Two elements, R and Q, combine to form two binary compounds. In the first compound, 9.50 g of R combines with 3.00 g of Q. In the second compound, 7.00 g of R combines with 4.50 g of Q. Show that these data are in accord with the law of multiple proportions. If the formula of the second compound is RQ, what is the formula of the first compound?
To determine whether these data are in accord with the law of multiple proportions, we need to compare the ratios of the masses of R to Q in both compounds. According to the law of multiple proportions, when different elements combine to form different compounds, the mass ratios of the elements in the compounds will be a small whole number ratio.
Let's start by calculating the ratio of the mass of R to Q in the first compound:
Mass of R in the first compound = 9.50 g
Mass of Q in the first compound = 3.00 g
Ratio of R to Q in the first compound = (Mass of R / Mass of Q) = (9.50 g / 3.00 g)
Now, calculate the ratio of the mass of R to Q in the second compound:
Mass of R in the second compound = 7.00 g
Mass of Q in the second compound = 4.50 g
Ratio of R to Q in the second compound = (Mass of R / Mass of Q) = (7.00 g / 4.50 g)
Comparing the two ratios, we have:
Ratio in the first compound = (9.50 g / 3.00 g)
Ratio in the second compound = (7.00 g / 4.50 g)
Simplifying the ratios:
Ratio in the first compound = 3.17
Ratio in the second compound = 1.56
Since the ratios are not the same or a small whole number, we can conclude that these data are NOT in accord with the law of multiple proportions.

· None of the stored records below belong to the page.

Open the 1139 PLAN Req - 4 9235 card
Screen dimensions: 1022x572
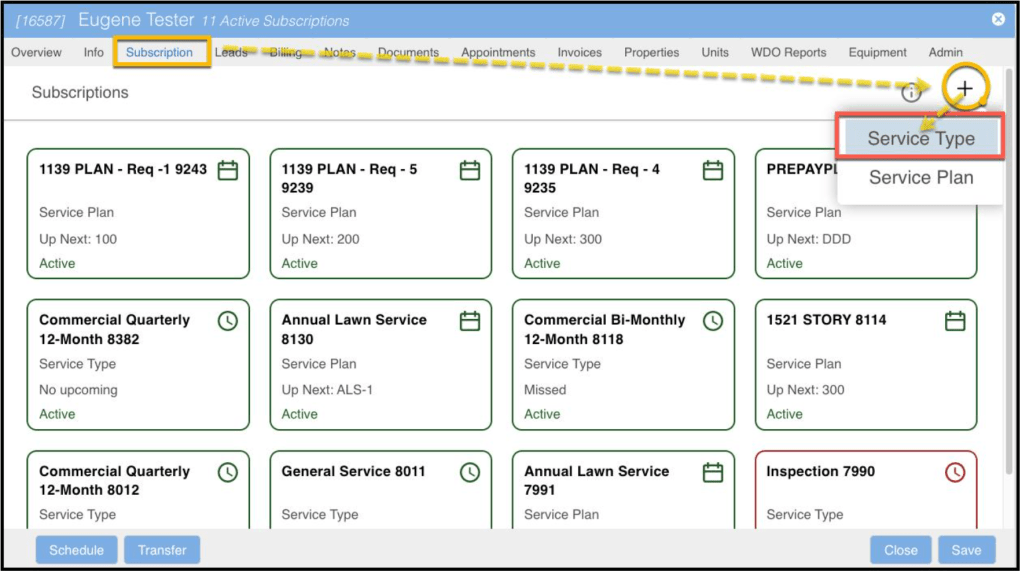pyautogui.click(x=622, y=214)
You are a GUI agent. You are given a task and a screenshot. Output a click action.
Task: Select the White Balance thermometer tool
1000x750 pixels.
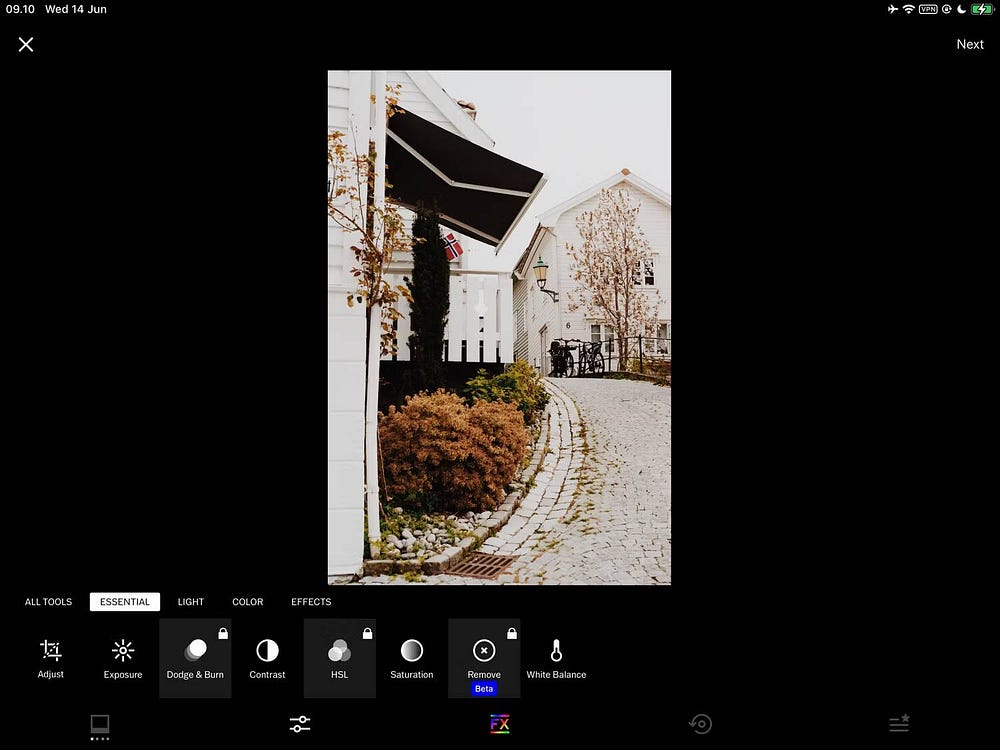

However, we are given that the formula of the second compound is RQ. Now, to find the formula of the first compound, we need to determine the ratio that would have resulted in small whole numbers.
Taking the ratio of R to Q in the first compound (3.17), we can try simplifying it by multiplying both the numerator and the denominator by the same number to get a smaller ratio:
Multiplying the ratio by 2:
(9.50 g / 3.00 g) * 2 = 19.00 g / 6.00 g
Simplifying this gives us a ratio of 3.17, which does not result in small whole numbers. Let's try a different number:
Multiplying the ratio by 3:
(9.50 g / 3.00 g) * 3 = 28.50 g / 9.00 g
Now we have a ratio of 3.17, which can be approximated as 3. This gives us a 3:1 ratio of R to Q, matching the small whole number ratio.
Therefore, based on the law of multiple proportions, the formula of the first compound can be represented as R3Q.